I am trying a machine learning model and logging metrics using mlflow. But I am getting TypeError: 'numpy.float32' object is not iterable. I have tried using .tolist() and dict() but nothing seems to work.

def train(max_epochs, model, optimizer, scheduler, train_loader, valid_loader, project_name):
    best_val_loss = 100
    for epoch in range(max_epochs):
        model.train()
        running_loss = []
        tq_loader = tqdm(train_loader)
        o = {}
        for samples in tq_loader:
            optimizer.zero_grad()
            outputs, interaction_map = model(
                [samples[0].to(device), samples[1].to(device), torch.tensor(samples[2]).to(device),
                 torch.tensor(samples[3]).to(device)])
            l1_norm = torch.norm(interaction_map, p=2) * 1e-4
            loss = loss_fn(outputs, torch.tensor(samples[4]).to(device).float()) + l1_norm
            loss.backward()
            optimizer.step()
            loss = loss - l1_norm
            running_loss.append(loss.cpu().detach())
            tq_loader.set_description(
                "Epoch: " + str(epoch + 1) + "  Training loss: " + str(np.mean(np.array(running_loss))))
        model.eval()
        val_loss, mae_loss = get_metrics(model, valid_loader)
        scheduler.step(val_loss)
        
        #metrics mlflow
        mlflow.log_metrics('train_loss',(np.mean(np.array(running_loss))).tolist())
        mlflow.log_metrics('validation_loss',(val_loss).tolist())
        mlflow.log_metrics('MAE Val_loss', (mae_loss).tolist())

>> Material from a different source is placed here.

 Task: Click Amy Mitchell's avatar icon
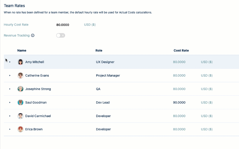20,62

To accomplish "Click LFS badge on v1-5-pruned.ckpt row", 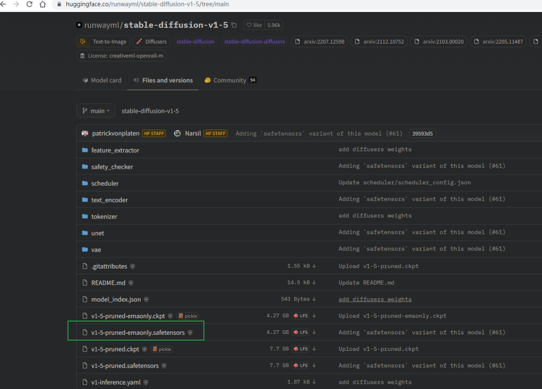I will coord(301,349).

        print("Epoch: " + str(epoch + 1) + "  train_loss " + str(np.mean(np.array(running_loss))) + " Val_loss " + str(
            val_loss) + " MAE Val_loss " + str(mae_loss))
        if val_loss < best_val_loss:
            best_val_loss = val_loss
            torch.save(model.state_dict(), "./runs/run-" + str(project_name) + "/models/best_model.tar")

mlflow.set_experiment('CIGIN_V2')
mlflow.start_run(nested=True)
train(max_epochs, model, optimizer, scheduler, train_loader, valid_loader, project_name)
mlflow.end_run()

Error

Epoch: 1  Training loss: 6770.575: 100%|██████████| 1/1 [00:04<00:00,  4.35s/it]
100%|██████████| 1/1 [00:03<00:00,  3.86s/it]

---------------------------------------------------------------------------

TypeError                                 Traceback (most recent call last)

<ipython-input-96-8c3a6eb822c3> in <module>()
      1 mlflow.set_experiment('CIGIN_V2')
      2 mlflow.start_run(nested=True)
----> 3 train(max_epochs, model, optimizer, scheduler, train_loader, valid_loader, project_name)
      4 mlflow.end_run()

<ipython-input-95-ab0a6c80b65b> in train(max_epochs, model, optimizer, scheduler, train_loader, valid_loader, project_name)
     55 
     56         #metrics mlflow
---> 57         mlflow.log_metrics('train_loss',dict(np.mean(np.array(running_loss))).tolist())
     58         mlflow.log_metrics('validation_loss',dict(val_loss).tolist())
     59         mlflow.log_metrics('MAE Val_loss', dict(mae_loss).tolist())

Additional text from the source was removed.